Exact copy, no pictures: return all the records as they stand.

## Excerpts from a dataset
Start of Block
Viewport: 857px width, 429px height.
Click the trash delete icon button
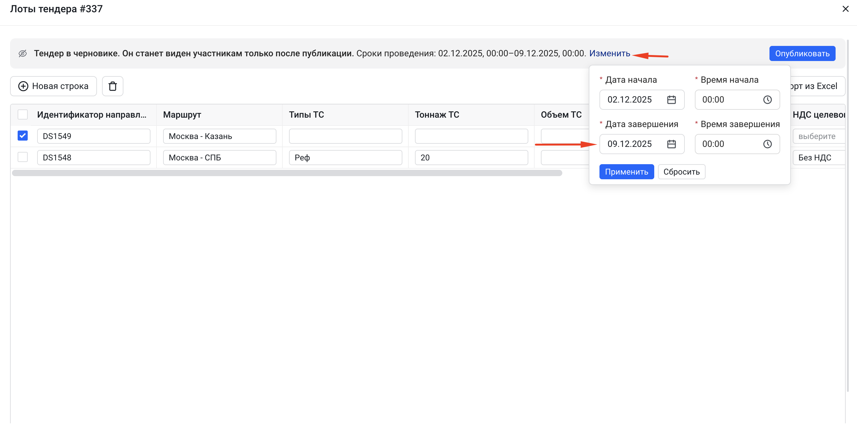(112, 86)
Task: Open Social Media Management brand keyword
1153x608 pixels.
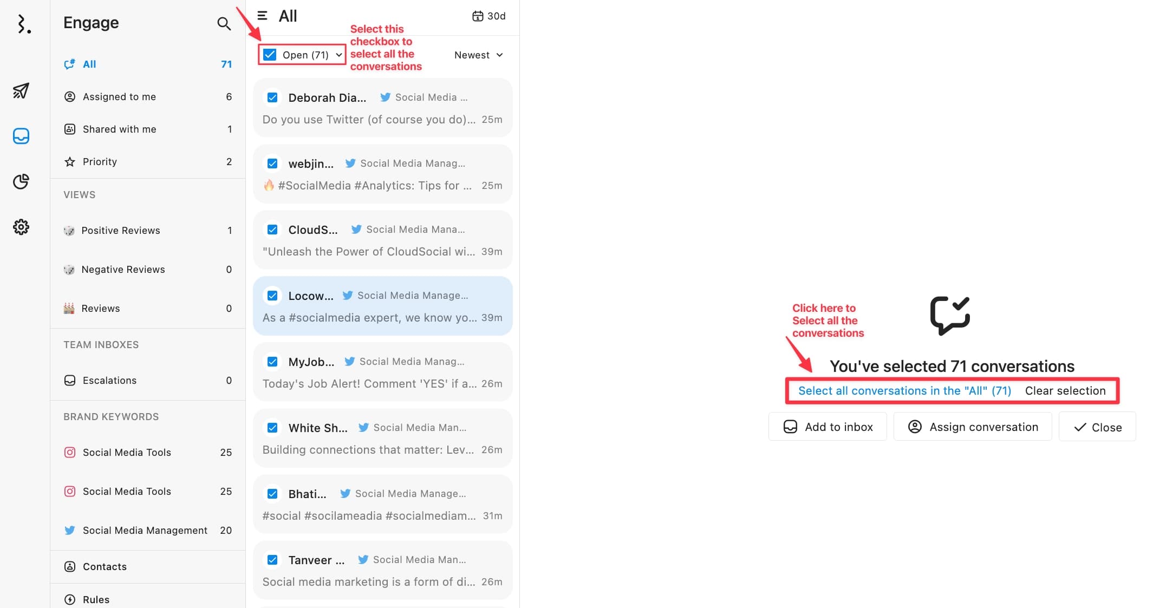Action: [x=145, y=530]
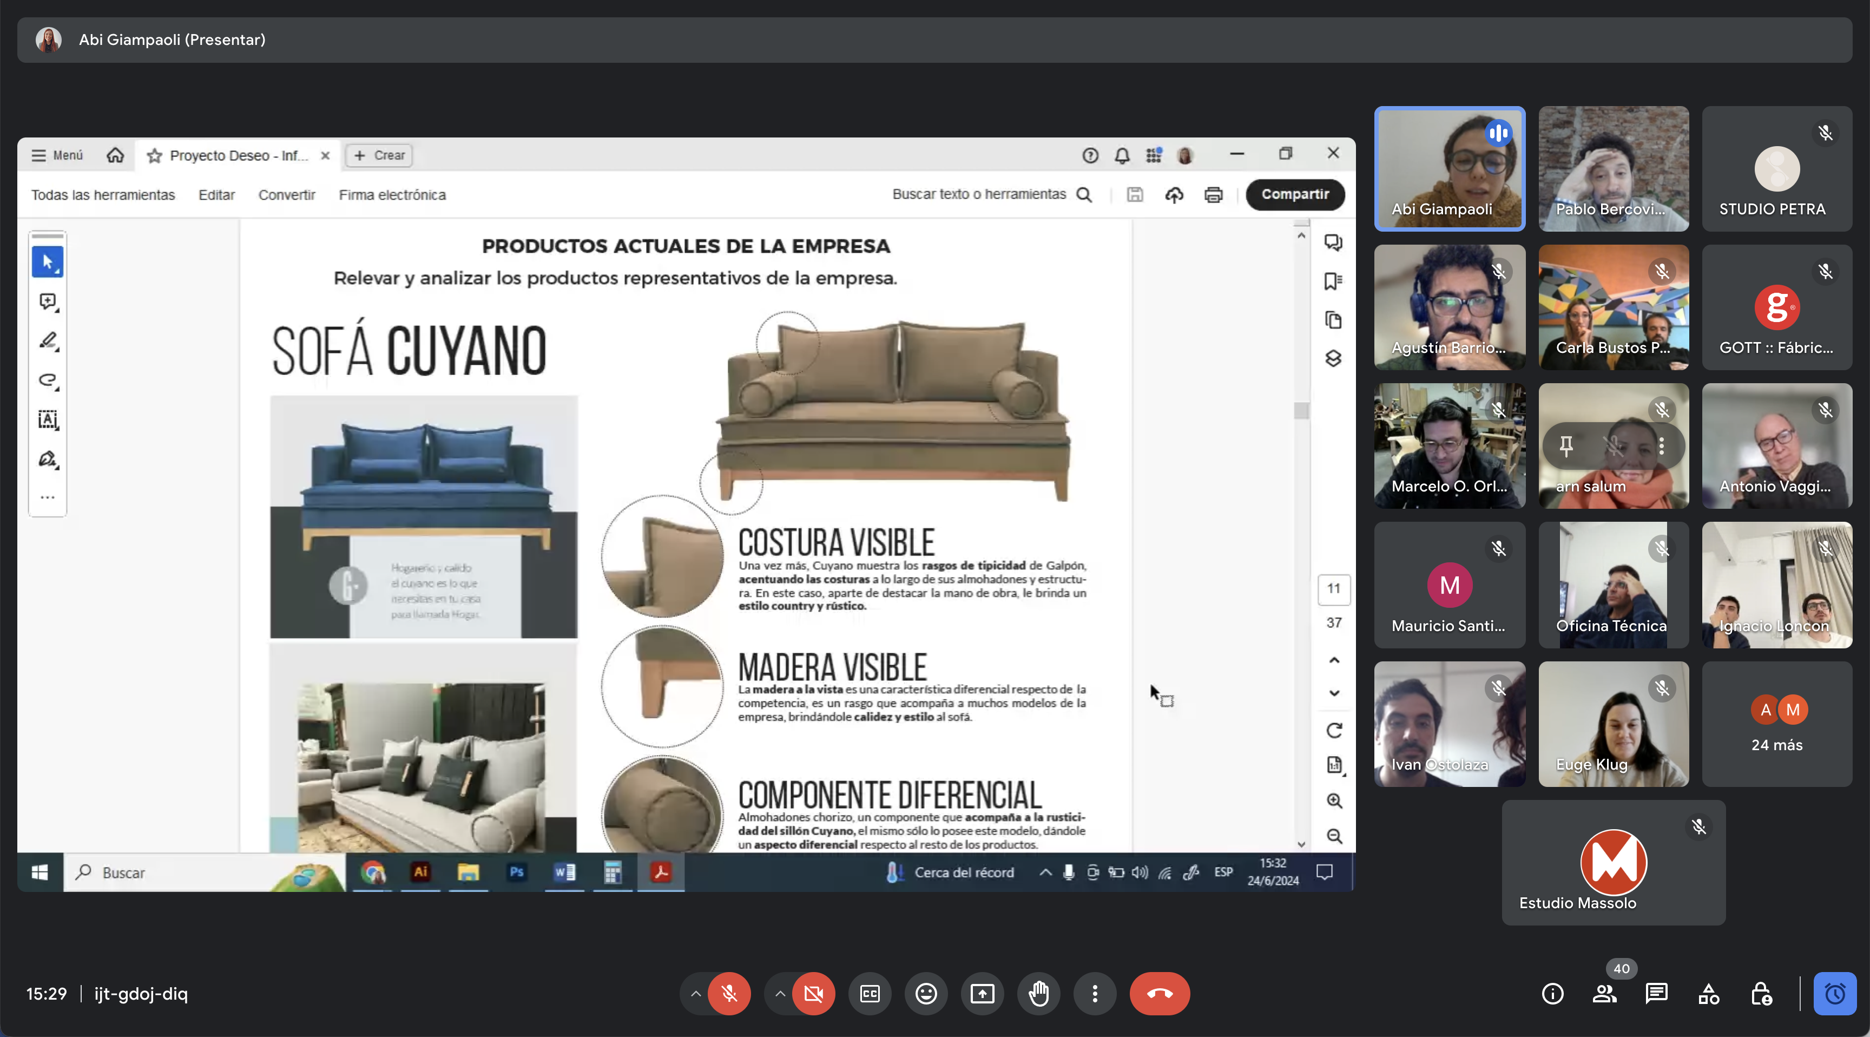
Task: Click the Abi Giampaoli presentation banner
Action: 171,39
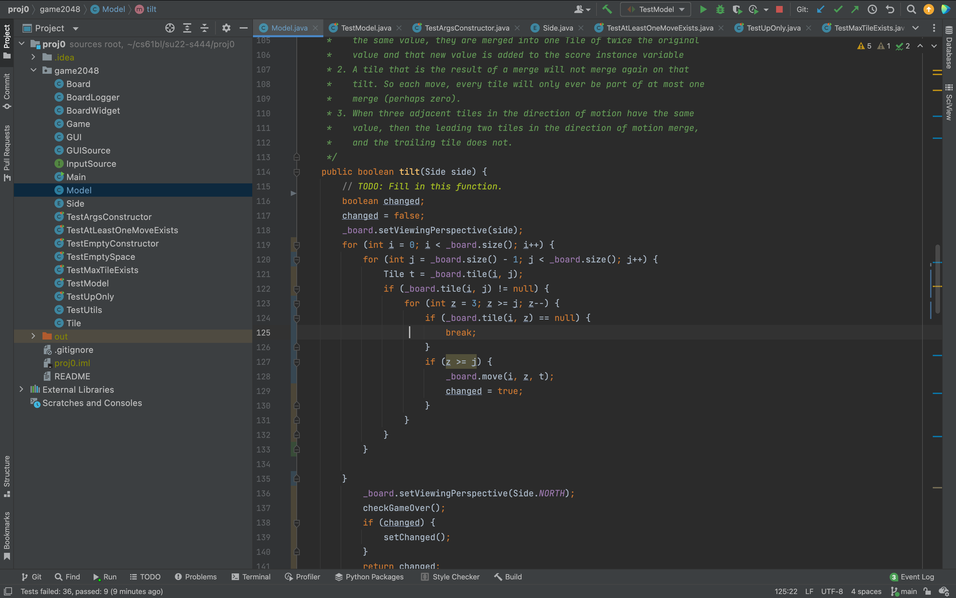
Task: Click Git update project arrow icon
Action: pos(821,9)
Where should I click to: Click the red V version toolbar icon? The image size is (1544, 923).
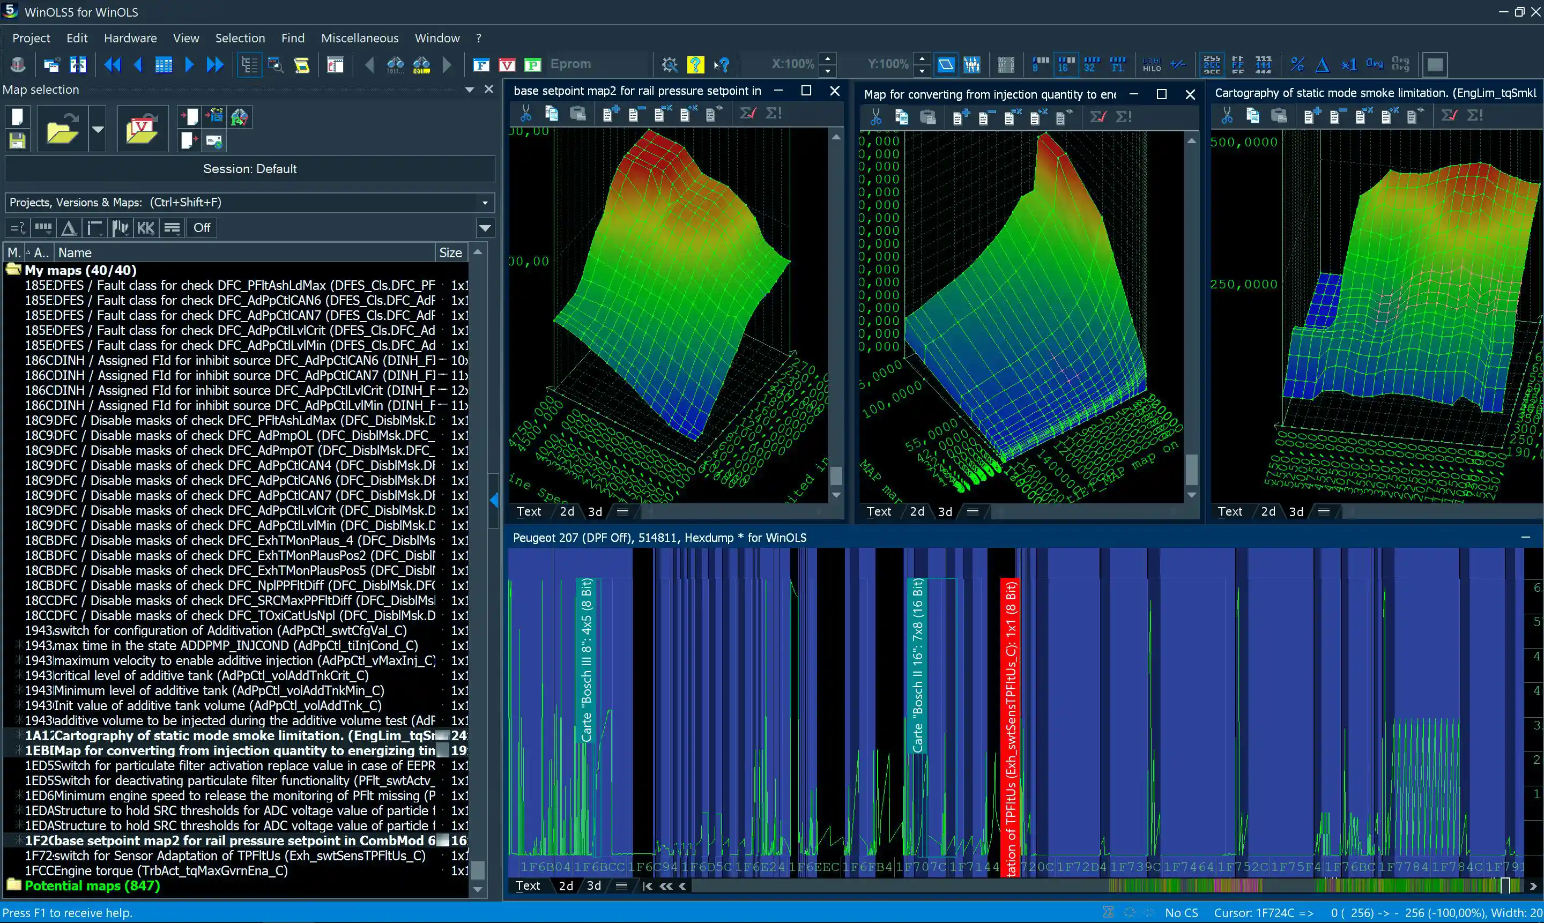pos(506,65)
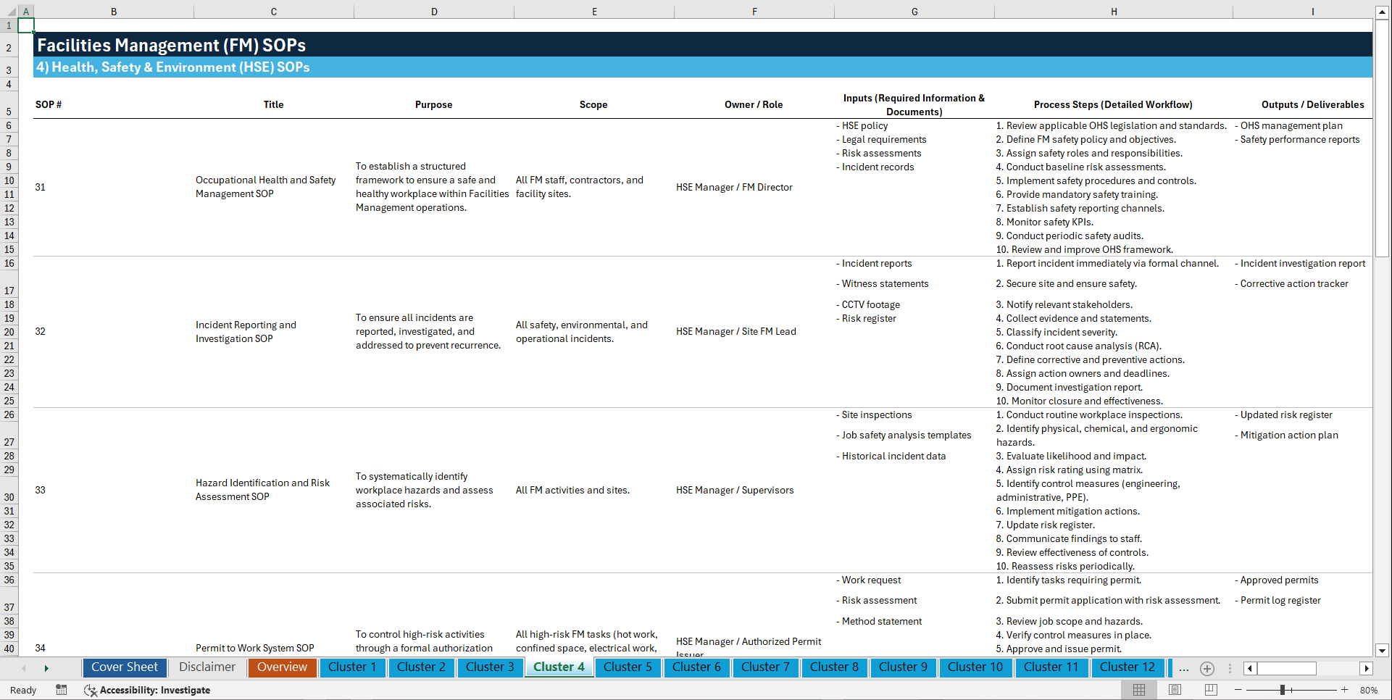1392x700 pixels.
Task: Click the vertical scrollbar down arrow
Action: pyautogui.click(x=1383, y=650)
End of Block
## Exercise response
Viewport: 857px width, 429px height.
Click the trash delete icon button
(112, 86)
Task: Open Social Media Management brand keyword
1153x608 pixels.
Action: [x=145, y=530]
Task: Click the Abi Giampaoli presentation banner
Action: 171,39
Task: Click Git update project arrow icon
Action: pos(821,9)
Where should I click to: Click the red V version toolbar icon? The image size is (1544, 923).
pos(506,65)
1392x700 pixels.
Task: Click the vertical scrollbar down arrow
Action: pyautogui.click(x=1383, y=650)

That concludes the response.